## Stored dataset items
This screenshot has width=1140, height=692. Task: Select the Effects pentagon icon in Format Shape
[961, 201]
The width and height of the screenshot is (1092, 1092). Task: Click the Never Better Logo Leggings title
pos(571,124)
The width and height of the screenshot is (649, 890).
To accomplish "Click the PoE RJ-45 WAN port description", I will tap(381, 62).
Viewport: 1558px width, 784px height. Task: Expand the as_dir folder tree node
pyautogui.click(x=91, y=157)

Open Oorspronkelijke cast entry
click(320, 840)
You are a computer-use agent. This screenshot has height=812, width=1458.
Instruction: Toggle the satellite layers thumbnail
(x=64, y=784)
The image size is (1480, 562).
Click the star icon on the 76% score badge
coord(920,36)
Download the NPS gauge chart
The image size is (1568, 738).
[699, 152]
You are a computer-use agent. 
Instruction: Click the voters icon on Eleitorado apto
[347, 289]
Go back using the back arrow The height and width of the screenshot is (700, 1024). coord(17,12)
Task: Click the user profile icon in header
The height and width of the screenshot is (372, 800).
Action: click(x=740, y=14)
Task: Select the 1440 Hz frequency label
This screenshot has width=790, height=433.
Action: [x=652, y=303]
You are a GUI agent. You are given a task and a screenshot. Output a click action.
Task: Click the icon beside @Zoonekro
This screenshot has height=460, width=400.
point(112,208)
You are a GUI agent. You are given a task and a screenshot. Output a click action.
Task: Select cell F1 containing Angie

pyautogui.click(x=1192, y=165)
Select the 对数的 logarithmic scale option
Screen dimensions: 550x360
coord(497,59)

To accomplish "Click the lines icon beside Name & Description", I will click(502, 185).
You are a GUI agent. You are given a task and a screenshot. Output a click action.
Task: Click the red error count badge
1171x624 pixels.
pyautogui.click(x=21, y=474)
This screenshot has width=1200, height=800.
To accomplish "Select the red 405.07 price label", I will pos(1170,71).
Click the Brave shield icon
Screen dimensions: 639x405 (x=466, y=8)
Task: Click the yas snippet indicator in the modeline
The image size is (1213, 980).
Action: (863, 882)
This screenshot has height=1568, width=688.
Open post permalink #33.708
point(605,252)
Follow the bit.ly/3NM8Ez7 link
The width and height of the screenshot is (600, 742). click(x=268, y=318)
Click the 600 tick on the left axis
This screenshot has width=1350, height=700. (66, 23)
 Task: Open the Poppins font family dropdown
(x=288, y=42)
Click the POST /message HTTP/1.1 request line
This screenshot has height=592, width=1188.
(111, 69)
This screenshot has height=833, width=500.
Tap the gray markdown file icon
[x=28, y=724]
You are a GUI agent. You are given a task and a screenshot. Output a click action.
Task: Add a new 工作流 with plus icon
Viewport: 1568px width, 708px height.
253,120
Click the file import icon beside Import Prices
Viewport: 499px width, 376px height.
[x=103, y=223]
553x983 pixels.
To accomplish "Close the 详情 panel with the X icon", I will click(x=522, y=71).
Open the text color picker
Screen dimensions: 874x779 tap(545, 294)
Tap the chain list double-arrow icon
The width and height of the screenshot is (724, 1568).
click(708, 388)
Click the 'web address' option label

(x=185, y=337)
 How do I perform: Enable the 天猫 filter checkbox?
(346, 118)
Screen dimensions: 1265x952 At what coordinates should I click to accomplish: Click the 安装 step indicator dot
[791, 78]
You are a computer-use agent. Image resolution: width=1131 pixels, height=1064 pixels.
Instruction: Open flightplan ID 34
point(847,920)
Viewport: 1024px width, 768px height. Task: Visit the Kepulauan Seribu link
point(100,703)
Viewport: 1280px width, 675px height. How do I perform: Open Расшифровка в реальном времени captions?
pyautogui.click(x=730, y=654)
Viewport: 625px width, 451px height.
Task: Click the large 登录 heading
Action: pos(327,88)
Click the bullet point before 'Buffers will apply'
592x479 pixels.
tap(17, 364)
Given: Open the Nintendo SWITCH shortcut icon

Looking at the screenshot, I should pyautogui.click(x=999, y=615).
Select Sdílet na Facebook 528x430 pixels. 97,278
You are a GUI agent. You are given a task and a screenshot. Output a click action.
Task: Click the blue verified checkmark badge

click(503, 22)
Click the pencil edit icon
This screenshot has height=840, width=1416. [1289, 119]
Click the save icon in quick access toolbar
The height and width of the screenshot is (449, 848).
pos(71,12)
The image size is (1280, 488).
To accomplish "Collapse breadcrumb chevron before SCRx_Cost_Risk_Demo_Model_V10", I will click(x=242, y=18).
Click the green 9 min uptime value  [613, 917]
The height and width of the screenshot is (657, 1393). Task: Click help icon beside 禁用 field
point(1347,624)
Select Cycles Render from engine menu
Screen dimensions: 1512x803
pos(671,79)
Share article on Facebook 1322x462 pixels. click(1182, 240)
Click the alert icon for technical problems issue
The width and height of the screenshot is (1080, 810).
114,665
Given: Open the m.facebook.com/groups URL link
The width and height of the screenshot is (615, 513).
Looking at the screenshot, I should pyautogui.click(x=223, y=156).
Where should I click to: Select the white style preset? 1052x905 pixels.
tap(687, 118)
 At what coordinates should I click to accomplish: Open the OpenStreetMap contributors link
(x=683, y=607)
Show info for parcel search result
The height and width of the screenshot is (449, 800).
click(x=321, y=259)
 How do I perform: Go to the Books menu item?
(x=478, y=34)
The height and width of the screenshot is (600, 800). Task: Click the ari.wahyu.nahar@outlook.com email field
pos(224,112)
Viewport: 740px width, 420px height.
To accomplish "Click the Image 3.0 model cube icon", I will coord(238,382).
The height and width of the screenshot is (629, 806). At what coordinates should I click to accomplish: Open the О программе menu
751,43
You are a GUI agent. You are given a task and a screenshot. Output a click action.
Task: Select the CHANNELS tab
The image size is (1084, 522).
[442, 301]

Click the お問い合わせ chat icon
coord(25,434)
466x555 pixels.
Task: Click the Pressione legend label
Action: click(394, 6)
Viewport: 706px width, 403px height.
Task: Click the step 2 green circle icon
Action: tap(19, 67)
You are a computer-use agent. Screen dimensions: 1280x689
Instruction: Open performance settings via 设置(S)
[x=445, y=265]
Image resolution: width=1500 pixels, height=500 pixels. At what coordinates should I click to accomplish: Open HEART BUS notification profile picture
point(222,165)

## To do
An exact repetition of all the entries is required.

## Solved exercise
This screenshot has width=1140, height=692. Task: Select the Effects pentagon icon in Format Shape
[961, 201]
The width and height of the screenshot is (1092, 1092). Task: Click the Never Better Logo Leggings title
pos(571,124)
The width and height of the screenshot is (649, 890).
To accomplish "Click the PoE RJ-45 WAN port description", I will tap(381, 62).
Viewport: 1558px width, 784px height. Task: Expand the as_dir folder tree node
pyautogui.click(x=91, y=157)

Open Oorspronkelijke cast entry
click(320, 840)
You are a computer-use agent. This screenshot has height=812, width=1458.
Instruction: Toggle the satellite layers thumbnail
(x=64, y=784)
The image size is (1480, 562).
Click the star icon on the 76% score badge
coord(920,36)
Download the NPS gauge chart
The image size is (1568, 738).
[699, 152]
You are a computer-use agent. 
Instruction: Click the voters icon on Eleitorado apto
[347, 289]
Go back using the back arrow The height and width of the screenshot is (700, 1024). coord(17,12)
Task: Click the user profile icon in header
The height and width of the screenshot is (372, 800).
Action: click(x=740, y=14)
Task: Select the 1440 Hz frequency label
This screenshot has width=790, height=433.
Action: [x=652, y=303]
You are a GUI agent. You are given a task and a screenshot. Output a click action.
Task: Click the icon beside @Zoonekro
This screenshot has height=460, width=400.
point(112,208)
You are a GUI agent. You are given a task and a screenshot. Output a click action.
Task: Select cell F1 containing Angie

pyautogui.click(x=1192, y=165)
Select the 对数的 logarithmic scale option
Screen dimensions: 550x360
coord(497,59)

To accomplish "Click the lines icon beside Name & Description", I will click(502, 185).
You are a GUI agent. You are given a task and a screenshot. Output a click action.
Task: Click the red error count badge
1171x624 pixels.
pyautogui.click(x=21, y=474)
This screenshot has width=1200, height=800.
To accomplish "Select the red 405.07 price label", I will pos(1170,71).
Click the Brave shield icon
Screen dimensions: 639x405 (x=466, y=8)
Task: Click the yas snippet indicator in the modeline
The image size is (1213, 980).
Action: (863, 882)
This screenshot has height=1568, width=688.
Open post permalink #33.708
point(605,252)
Follow the bit.ly/3NM8Ez7 link
The width and height of the screenshot is (600, 742). click(x=268, y=318)
Click the 600 tick on the left axis
This screenshot has width=1350, height=700. (66, 23)
 Task: Open the Poppins font family dropdown
(x=288, y=42)
Click the POST /message HTTP/1.1 request line
This screenshot has height=592, width=1188.
(111, 69)
This screenshot has height=833, width=500.
Tap the gray markdown file icon
[x=28, y=724]
You are a GUI agent. You are given a task and a screenshot. Output a click action.
Task: Add a new 工作流 with plus icon
Viewport: 1568px width, 708px height.
253,120
Click the file import icon beside Import Prices
Viewport: 499px width, 376px height.
[x=103, y=223]
553x983 pixels.
To accomplish "Close the 详情 panel with the X icon", I will click(x=522, y=71).
Open the text color picker
Screen dimensions: 874x779 tap(545, 294)
Tap the chain list double-arrow icon
The width and height of the screenshot is (724, 1568).
click(708, 388)
Click the 'web address' option label

(x=185, y=337)
 How do I perform: Enable the 天猫 filter checkbox?
(346, 118)
Screen dimensions: 1265x952 At what coordinates should I click to accomplish: Click the 安装 step indicator dot
[791, 78]
You are a computer-use agent. Image resolution: width=1131 pixels, height=1064 pixels.
Instruction: Open flightplan ID 34
point(847,920)
Viewport: 1024px width, 768px height. Task: Visit the Kepulauan Seribu link
point(100,703)
Viewport: 1280px width, 675px height. How do I perform: Open Расшифровка в реальном времени captions?
pyautogui.click(x=730, y=654)
Viewport: 625px width, 451px height.
Task: Click the large 登录 heading
Action: pos(327,88)
Click the bullet point before 'Buffers will apply'
592x479 pixels.
tap(17, 364)
Given: Open the Nintendo SWITCH shortcut icon

Looking at the screenshot, I should pyautogui.click(x=999, y=615).
Select Sdílet na Facebook 528x430 pixels. 97,278
You are a GUI agent. You are given a task and a screenshot. Output a click action.
Task: Click the blue verified checkmark badge

click(503, 22)
Click the pencil edit icon
This screenshot has height=840, width=1416. [1289, 119]
Click the save icon in quick access toolbar
The height and width of the screenshot is (449, 848).
pos(71,12)
The image size is (1280, 488).
To accomplish "Collapse breadcrumb chevron before SCRx_Cost_Risk_Demo_Model_V10", I will click(x=242, y=18).
Click the green 9 min uptime value  [613, 917]
The height and width of the screenshot is (657, 1393). Task: Click help icon beside 禁用 field
point(1347,624)
Select Cycles Render from engine menu
Screen dimensions: 1512x803
pos(671,79)
Share article on Facebook 1322x462 pixels. click(1182, 240)
Click the alert icon for technical problems issue
The width and height of the screenshot is (1080, 810).
114,665
Given: Open the m.facebook.com/groups URL link
The width and height of the screenshot is (615, 513).
Looking at the screenshot, I should pyautogui.click(x=223, y=156).
Where should I click to: Select the white style preset? 1052x905 pixels.
tap(687, 118)
 At what coordinates should I click to accomplish: Open the OpenStreetMap contributors link
(x=683, y=607)
Show info for parcel search result
The height and width of the screenshot is (449, 800).
click(x=321, y=259)
 How do I perform: Go to the Books menu item?
(x=478, y=34)
The height and width of the screenshot is (600, 800). Task: Click the ari.wahyu.nahar@outlook.com email field
pos(224,112)
Viewport: 740px width, 420px height.
To accomplish "Click the Image 3.0 model cube icon", I will coord(238,382).
The height and width of the screenshot is (629, 806). At what coordinates should I click to accomplish: Open the О программе menu
751,43
You are a GUI agent. You are given a task and a screenshot. Output a click action.
Task: Select the CHANNELS tab
The image size is (1084, 522).
[442, 301]

Click the お問い合わせ chat icon
coord(25,434)
466x555 pixels.
Task: Click the Pressione legend label
Action: click(394, 6)
Viewport: 706px width, 403px height.
Task: Click the step 2 green circle icon
Action: tap(19, 67)
You are a computer-use agent. Screen dimensions: 1280x689
Instruction: Open performance settings via 设置(S)
[x=445, y=265]
Image resolution: width=1500 pixels, height=500 pixels. At what coordinates should I click to accomplish: Open HEART BUS notification profile picture
point(222,165)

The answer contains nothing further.